Exercise 1:
Answer these from the raw-feeding thread:
(a) For which rescue did the first poster foster?
(b) How long after starting raw did Grimm show the changes Brightelf lists?
(c) What does Vio79 give Max for dinners?
Exercise 2: Go on with the raw-feeding thread from the point where it stops.

Source document:
★ ★ ★
Because I know its the best, most nutritious diet I can possibly provide for my pets







The better teeth, breath, coat, skin, poops, etc are just the icing on the cake!

Everyone goes raw here, including fosters. When I fostered for the Indiana Italian Greyhound Rescue my rescue rep also fed everyone raw. She fed ground though, I always fed prey model. The only one I fed ground was the foster that didn't have teeth left so he got ground raw/canned, and soggy kibble when I had donated kibble.


----------



## Brightelf (Sep 5, 2001)

Because Grimm was thin, dweeby, had a poor rough sparse coat, and was way behind on physical development. He also had recurrant SIBO-- a chronic diarrhea/bacterial overgrowth.

Within 3 months of starting raw, he had developed heavy, thick slabs of muscle, a full, thick, soft, glossy coat with rich deep pigment, PERFECT poops, no more gas, no doggy smell, sparkling white teeth, BRIGHT eyes, was much CALMER in the house, could settle, focus and learn better.

I think we all just assume it's "normal" for dogs to be itchy, fat, gassy, have collossal "dog log" poops, be hyper and nutty, fart a lot, and be chewing at themselves and scratching. We think heavy shedding is normal. Then when we feed a dog real food, we can see tiny dry nearly odorless poops, a calmer more focused dog who can learn, and when we pet their thick glossy soft coat, we feel hard big rounded muscles underneathe-- and our hands do not come away with that greasy powder on them anymore. No more doggy odor on our carpets, either. 

Oh yes, raw IS cheaper than the grain-free kibble!

Grimm and I both eat real food.


----------



## Vio79 (Dec 29, 2009)

All of these posts are making me antsy to get Max back on RAW! Hope we can figure out what he's allergic to and soon...dying to get him off the canned crap.

Though we do give him raw fish for dinners. Saves his poop a bit.


----------



## Martie (Jun 3, 2008)
★ ★ ★
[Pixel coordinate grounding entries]
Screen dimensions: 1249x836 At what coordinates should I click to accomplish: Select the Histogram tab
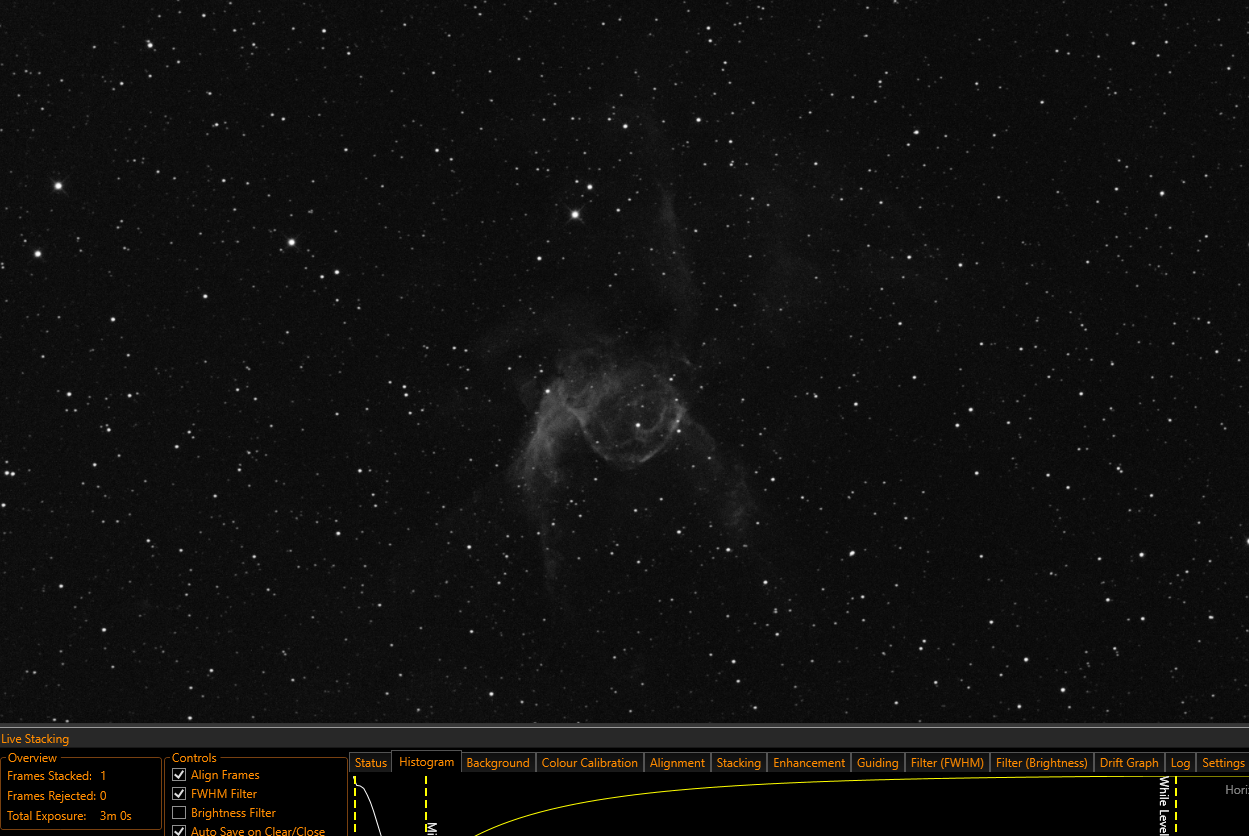[426, 762]
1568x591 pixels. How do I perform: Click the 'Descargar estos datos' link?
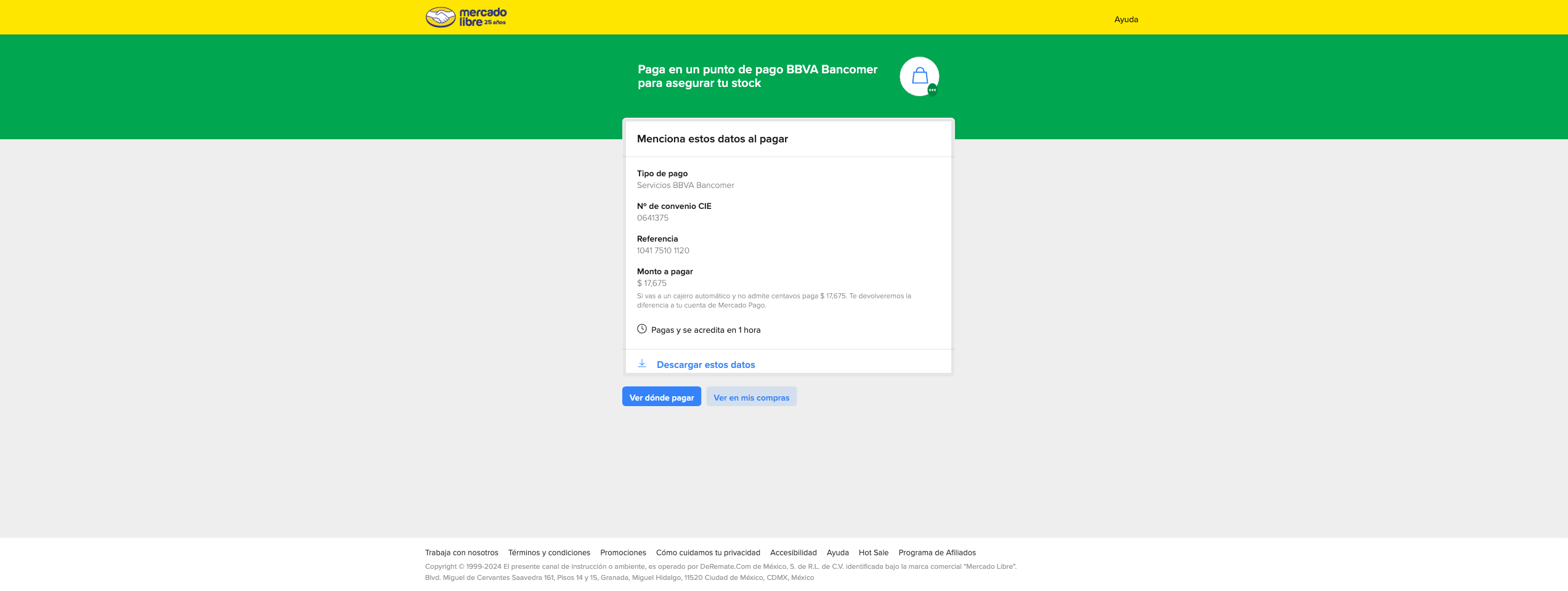click(705, 365)
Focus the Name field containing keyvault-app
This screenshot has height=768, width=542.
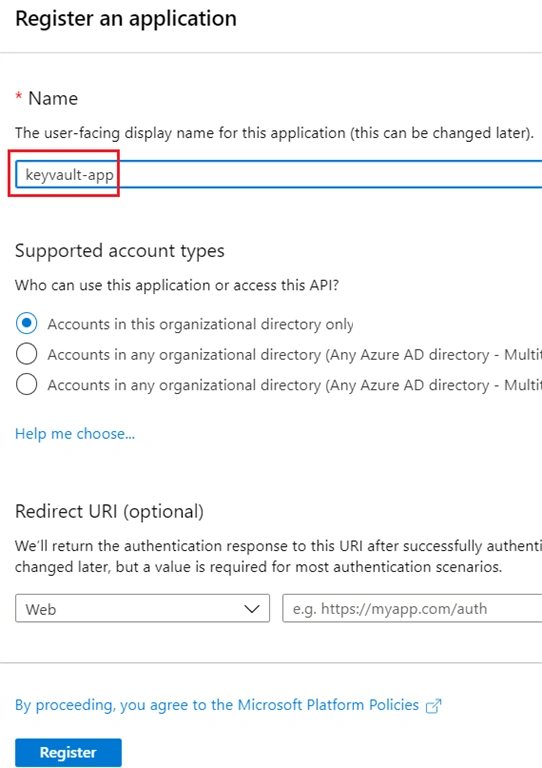(x=279, y=174)
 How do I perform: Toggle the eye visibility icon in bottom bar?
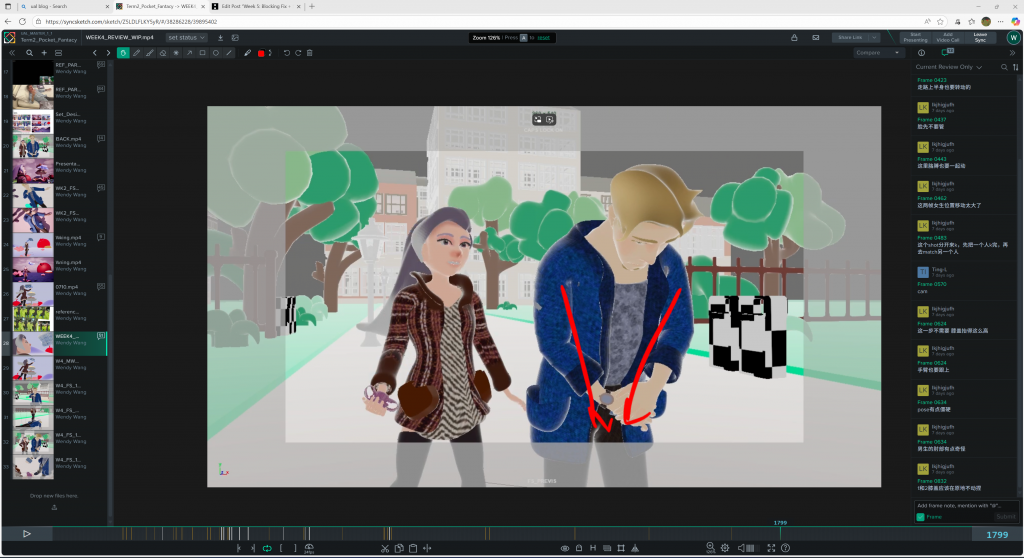565,548
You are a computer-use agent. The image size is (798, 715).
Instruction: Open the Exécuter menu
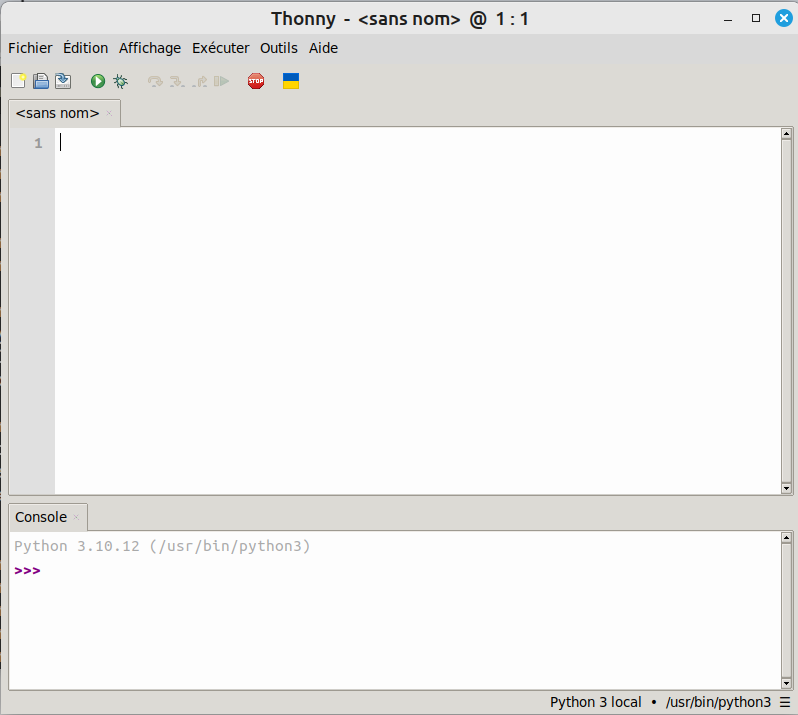[x=220, y=48]
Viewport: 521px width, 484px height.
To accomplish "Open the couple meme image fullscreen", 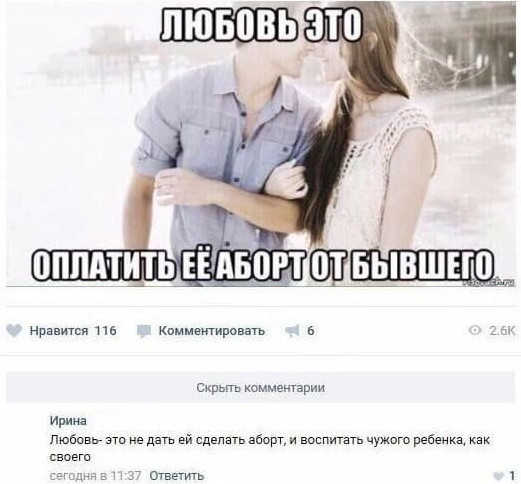I will coord(261,143).
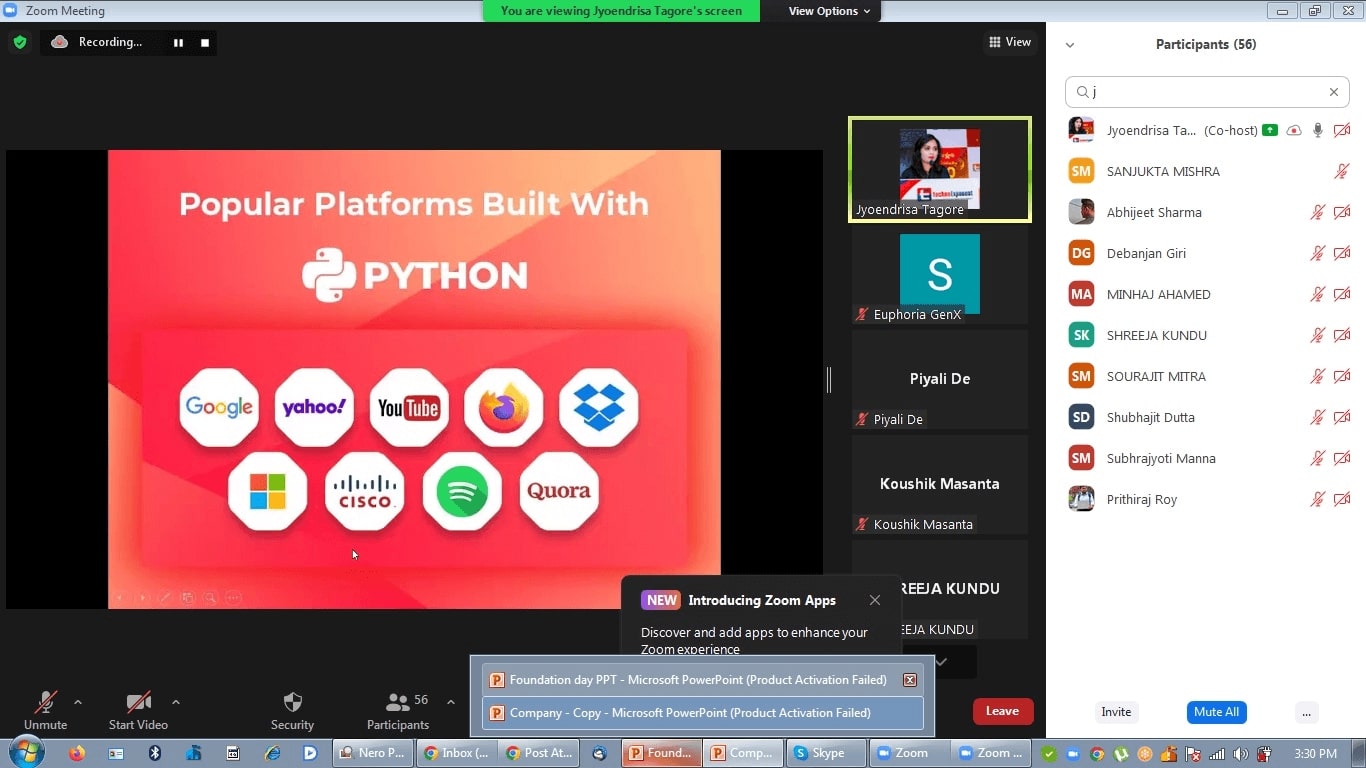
★ ★ ★
Answer section 1:
(a) The Indiana Italian Greyhound Rescue
(b) Within 3 months
(c) Raw fish

Answer section 2:
Because Luther was thin and a horribly picky eater - regularly skipping meals altogether - plenty of bile vomits. I did not have the horrible experiences some had during the big dog food recalls, but when Canidae changed their formula a couple of years ago without notice of any kind and both my dogs had horrible reactions - it hit me really hard and I lost faith in dog food companies.

Luther was really thin and just not thriving. The vet said he was on the low end of normal and wanted me to keep trying to get him to eat. I was feeding the best (IMO) - Orijen and Evo dressed with Merrick canned foods (and had been through a round of switching foods to find something he would eat).

Today, after just a few weeks on raw, Luther looks like a different dog and is still improving. He is nice and slim as he should be - hip bones are melting into muscle - his eyes are bright - he is calmer, but is always ready to go when it's time - his coat feels silky and thicker. Out and about, he is focused and I am continually amazed that things that would make him react previously, do not. He looks to me to find out "what we do" when we see whatever and complies. In the last week, I have noticed his color is deepening to a nice rich red from the tan he sported before.

I am still studying (wishing there were more comprehensive books) and preparing to expand his diet and supplements to meet his needs. We're not 100% there yet and are currently phasing in Salmon Oil and Vitamin E. He still occasionally has a bad eating day - but nothing like before - and I feel confident that once I get it all down correctly for him - he will be perfect! 

We will NEVER go back!!!


----------



## Doubleminttwin (Aug 21, 2009)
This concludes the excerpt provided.